Brilliant Green: The Surprising History and Science of Plant Intelligence by Stefano Mancuso and Alessandra Viola
Recommended by: @GOESbyJuniper
"Are plants intelligent? Can they solve problems, communicate, and navigate their surroundings? Or are they passive, incapable of independent action or social behavior? Philosophers and scientists have pondered these questions since ancient Greece, most often concluding that plants are unthinking and inert: they are too silent, too sedentary -- just too different from us.

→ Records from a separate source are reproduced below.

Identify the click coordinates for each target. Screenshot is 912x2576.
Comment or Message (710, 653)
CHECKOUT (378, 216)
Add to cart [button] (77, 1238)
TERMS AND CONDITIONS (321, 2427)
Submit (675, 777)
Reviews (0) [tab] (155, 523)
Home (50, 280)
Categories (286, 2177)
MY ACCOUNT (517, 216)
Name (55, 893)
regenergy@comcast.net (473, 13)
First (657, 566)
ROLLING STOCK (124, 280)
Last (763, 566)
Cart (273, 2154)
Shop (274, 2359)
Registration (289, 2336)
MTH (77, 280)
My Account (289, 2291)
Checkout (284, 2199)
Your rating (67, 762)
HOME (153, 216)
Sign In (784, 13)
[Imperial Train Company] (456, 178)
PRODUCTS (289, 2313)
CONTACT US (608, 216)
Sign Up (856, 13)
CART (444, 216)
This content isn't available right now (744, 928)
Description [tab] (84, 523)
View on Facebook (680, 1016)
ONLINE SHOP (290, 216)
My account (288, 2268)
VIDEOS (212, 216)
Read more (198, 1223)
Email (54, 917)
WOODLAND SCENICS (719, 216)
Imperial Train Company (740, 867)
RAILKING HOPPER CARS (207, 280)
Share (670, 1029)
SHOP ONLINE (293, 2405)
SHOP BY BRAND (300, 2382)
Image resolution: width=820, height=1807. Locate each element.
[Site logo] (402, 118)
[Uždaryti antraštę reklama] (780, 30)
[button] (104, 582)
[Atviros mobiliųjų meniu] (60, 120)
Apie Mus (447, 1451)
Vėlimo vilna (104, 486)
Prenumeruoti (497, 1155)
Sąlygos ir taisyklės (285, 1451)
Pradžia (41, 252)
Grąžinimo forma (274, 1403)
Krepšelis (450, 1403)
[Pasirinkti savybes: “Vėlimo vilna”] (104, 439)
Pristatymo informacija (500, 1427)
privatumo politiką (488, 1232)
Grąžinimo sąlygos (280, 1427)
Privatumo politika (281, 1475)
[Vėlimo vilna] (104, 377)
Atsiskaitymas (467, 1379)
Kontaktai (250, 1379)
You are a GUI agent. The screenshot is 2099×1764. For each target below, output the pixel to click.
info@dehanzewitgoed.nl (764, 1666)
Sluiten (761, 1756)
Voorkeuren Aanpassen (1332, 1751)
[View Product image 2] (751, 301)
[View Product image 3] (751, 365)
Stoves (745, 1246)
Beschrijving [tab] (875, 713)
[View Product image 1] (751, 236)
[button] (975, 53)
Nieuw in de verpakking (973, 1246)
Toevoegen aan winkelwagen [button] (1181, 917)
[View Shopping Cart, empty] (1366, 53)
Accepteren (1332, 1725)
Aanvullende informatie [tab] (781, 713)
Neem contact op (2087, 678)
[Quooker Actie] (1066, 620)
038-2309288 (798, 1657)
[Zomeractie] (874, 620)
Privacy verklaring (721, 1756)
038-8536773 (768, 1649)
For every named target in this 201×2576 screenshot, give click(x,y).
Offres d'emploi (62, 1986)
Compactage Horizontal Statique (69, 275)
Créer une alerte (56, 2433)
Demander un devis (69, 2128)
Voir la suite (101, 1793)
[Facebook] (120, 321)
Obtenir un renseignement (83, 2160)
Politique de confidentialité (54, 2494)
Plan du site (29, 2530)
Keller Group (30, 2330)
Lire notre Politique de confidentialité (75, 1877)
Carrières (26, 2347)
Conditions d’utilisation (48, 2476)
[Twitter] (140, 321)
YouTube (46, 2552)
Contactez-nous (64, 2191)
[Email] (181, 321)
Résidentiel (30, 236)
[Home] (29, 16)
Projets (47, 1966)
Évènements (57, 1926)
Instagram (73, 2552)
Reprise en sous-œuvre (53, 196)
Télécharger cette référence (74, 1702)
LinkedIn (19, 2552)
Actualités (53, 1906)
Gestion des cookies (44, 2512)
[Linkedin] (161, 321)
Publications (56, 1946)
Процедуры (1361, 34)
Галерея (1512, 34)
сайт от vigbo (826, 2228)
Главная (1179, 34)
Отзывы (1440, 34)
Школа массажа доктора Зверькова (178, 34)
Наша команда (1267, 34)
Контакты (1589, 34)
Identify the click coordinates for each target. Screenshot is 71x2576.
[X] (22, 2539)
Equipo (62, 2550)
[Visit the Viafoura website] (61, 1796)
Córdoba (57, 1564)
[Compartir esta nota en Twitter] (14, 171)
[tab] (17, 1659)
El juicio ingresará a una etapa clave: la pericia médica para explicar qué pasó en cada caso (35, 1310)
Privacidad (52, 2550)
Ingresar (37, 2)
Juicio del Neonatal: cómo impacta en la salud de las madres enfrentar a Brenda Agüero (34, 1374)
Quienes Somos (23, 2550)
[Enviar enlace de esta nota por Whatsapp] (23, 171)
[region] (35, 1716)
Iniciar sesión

In Brilliant Green, Stefano Mancuso, a leading scientist and founder of the field of plant neurobiology, presents a new paradigm in our understanding of the vegetal world. Combining a historical perspective with the latest in plant science, Mancuso argues that, due to cultural prejudices and human arrogance, we continue to underestimate plants. In fact, they process information, sleep, remember, and signal to one another -- showing that, far from passive machines, plants are intelligent and aware. Through a survey of plant capabilities from sight and touch to communication, Mancuso challenges our notion of intelligence, presenting a vision of plant life that is more sophisticated than most imagine."